Evaluation Tasks#

The eval_tasks module provides a unified, extensible evaluation interface for spiking neural networks on cognitive tasks.

Core Functions#

Adapter Classes#

Overview#

The eval_tasks module provides a high-level evaluation interface that standardizes the process of evaluating trained spiking RNN models across different cognitive tasks. The system is designed to be fully extensible, automatically supporting any task registered with the SpikingTaskFactory.

Key Features:

  • Unified Interface: Single evaluation function for all cognitive tasks

  • Extensible Design: Automatically supports custom tasks via factory registration

  • Complete Workflow: Handles model loading, evaluation, and visualization

  • Command-Line Interface: Convenient CLI for batch evaluation and automation

  • Robust Error Handling: Graceful handling of evaluation failures

  • Flexible Visualization: Generic visualization system for any task type

Evaluation Layers:

The framework provides three levels of evaluation:

  1. Core Task Methods: Direct task evaluation (task.evaluate_performance())

  2. High-Level Interface: Complete workflow (evaluate_task())

  3. Command-Line Interface: Batch processing (python -m spiking.eval_tasks)

Usage Examples#

High-Level Evaluation:

from spiking.eval_tasks import evaluate_task

# Evaluate any registered task
performance = evaluate_task(
    task_name='go_nogo',           # or 'xor', 'mante', custom tasks
    model_dir='models/go-nogo/',
    save_plots=True
)

print(f"Accuracy: {performance['overall_accuracy']:.3f}")

Command-Line Interface:

# Basic evaluation
python -m spiking.eval_tasks --task go_nogo --model_dir models/go-nogo/

# With custom parameters
python -m spiking.eval_tasks \
    --task xor \
    --model_dir models/xor/ \
    --scaling_factor 45.0 \
    --no_plots

# Custom task (after registration)
python -m spiking.eval_tasks --task my_custom --model_dir models/custom/

Custom Task Integration:

from spiking.tasks import SpikingTaskFactory, AbstractSpikingTask
from spiking.eval_tasks import evaluate_task

# 1. Define custom task
class WorkingMemoryTask(AbstractSpikingTask):
    # ... implementation ...
    pass

# 2. Register with factory
SpikingTaskFactory.register_task('working_memory', WorkingMemoryTask)

# 3. Evaluate using unified interface
performance = evaluate_task(
    task_name='working_memory',  # Now supported automatically
    model_dir='models/working_memory/',
)

Command-Line Arguments#

--task TASK#

Task to evaluate.
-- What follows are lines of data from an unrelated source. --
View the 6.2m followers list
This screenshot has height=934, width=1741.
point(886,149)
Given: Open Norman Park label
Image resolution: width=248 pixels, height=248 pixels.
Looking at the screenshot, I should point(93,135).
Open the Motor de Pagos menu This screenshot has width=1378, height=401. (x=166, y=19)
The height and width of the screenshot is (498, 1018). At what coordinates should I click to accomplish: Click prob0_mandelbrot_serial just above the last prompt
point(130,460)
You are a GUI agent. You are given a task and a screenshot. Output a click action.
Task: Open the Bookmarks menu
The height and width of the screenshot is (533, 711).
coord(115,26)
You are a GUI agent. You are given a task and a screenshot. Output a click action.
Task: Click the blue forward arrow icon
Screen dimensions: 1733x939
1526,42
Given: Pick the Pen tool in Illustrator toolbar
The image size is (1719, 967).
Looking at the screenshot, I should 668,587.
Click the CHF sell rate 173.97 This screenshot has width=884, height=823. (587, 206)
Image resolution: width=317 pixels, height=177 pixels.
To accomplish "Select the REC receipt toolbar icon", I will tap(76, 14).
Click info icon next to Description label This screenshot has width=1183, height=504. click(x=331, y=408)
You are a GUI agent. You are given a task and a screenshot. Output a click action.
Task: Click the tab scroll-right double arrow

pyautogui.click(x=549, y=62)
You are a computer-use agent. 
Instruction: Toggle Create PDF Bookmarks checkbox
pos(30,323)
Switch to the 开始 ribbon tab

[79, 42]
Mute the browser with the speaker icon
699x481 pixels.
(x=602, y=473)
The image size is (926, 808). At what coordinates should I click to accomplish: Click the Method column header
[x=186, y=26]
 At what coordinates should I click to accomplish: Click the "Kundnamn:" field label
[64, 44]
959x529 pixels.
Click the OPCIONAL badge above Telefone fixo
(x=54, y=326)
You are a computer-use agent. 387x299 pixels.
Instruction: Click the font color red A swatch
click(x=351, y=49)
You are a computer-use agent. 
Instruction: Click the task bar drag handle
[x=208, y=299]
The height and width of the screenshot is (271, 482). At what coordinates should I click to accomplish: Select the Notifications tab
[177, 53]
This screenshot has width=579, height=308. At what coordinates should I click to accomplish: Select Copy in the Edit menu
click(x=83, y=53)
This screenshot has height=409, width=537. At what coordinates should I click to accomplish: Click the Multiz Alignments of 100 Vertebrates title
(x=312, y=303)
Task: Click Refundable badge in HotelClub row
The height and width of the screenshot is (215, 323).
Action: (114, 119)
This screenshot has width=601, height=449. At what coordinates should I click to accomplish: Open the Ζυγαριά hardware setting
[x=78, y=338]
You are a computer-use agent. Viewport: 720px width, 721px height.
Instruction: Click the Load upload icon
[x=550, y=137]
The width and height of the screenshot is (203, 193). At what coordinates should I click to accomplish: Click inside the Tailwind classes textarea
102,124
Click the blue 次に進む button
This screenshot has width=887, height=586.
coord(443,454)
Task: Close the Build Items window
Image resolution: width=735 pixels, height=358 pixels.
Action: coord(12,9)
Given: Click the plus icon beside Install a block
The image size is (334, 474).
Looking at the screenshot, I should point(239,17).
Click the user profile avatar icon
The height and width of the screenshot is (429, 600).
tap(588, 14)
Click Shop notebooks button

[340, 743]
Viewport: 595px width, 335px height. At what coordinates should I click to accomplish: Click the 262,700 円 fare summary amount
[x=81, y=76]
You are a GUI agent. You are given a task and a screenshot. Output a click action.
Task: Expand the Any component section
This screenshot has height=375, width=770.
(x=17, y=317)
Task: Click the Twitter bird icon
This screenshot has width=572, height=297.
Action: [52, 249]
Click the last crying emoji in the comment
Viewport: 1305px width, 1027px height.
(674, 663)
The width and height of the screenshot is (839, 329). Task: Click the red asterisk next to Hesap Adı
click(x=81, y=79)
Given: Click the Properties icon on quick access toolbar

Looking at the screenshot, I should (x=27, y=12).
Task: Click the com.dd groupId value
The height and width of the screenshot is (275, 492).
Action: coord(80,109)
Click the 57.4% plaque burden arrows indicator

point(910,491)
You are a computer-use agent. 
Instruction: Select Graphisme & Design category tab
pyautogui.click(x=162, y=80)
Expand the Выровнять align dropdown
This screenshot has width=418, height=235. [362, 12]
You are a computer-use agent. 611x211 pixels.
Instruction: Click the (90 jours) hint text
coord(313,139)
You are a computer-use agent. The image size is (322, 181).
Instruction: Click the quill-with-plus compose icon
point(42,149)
Available tasks are dynamically determined from the factory registry.

--model_dir MODEL_DIR#

Directory containing the trained model .mat file.

--scaling_factor SCALING_FACTOR#

Override scaling factor (uses value from .mat file if not provided).

--no_plots#

Skip generating visualization plots.

--T T#

Trial duration (timesteps) - overrides task default.

--stim_on STIM_ON#

Stimulus onset time - overrides task default.

--stim_dur STIM_DUR#

Stimulus duration - overrides task default.

Implementation Details#

Model Loading:

The system automatically loads trained rate RNN models from .mat files and extracts:

  • Network weights and connectivity matrices

  • Optimal scaling factors for rate-to-spike conversion

  • Task-specific parameters and configurations

Generic Visualization:

The visualization system uses each task’s get_sample_trial_types() method to determine what trial types to generate for plotting. This allows custom tasks to specify their own visualization patterns without modifying the evaluation code.

Error Handling:

The evaluation system includes comprehensive error handling:

  • Graceful handling of missing model files

  • Validation of task names against factory registry

  • Recovery from trial generation failures

  • Informative error messages for debugging

Extensibility:

The system is designed to be fully extensible. Any task that inherits from AbstractSpikingTask and is registered with SpikingTaskFactory can be evaluated using this unified interface.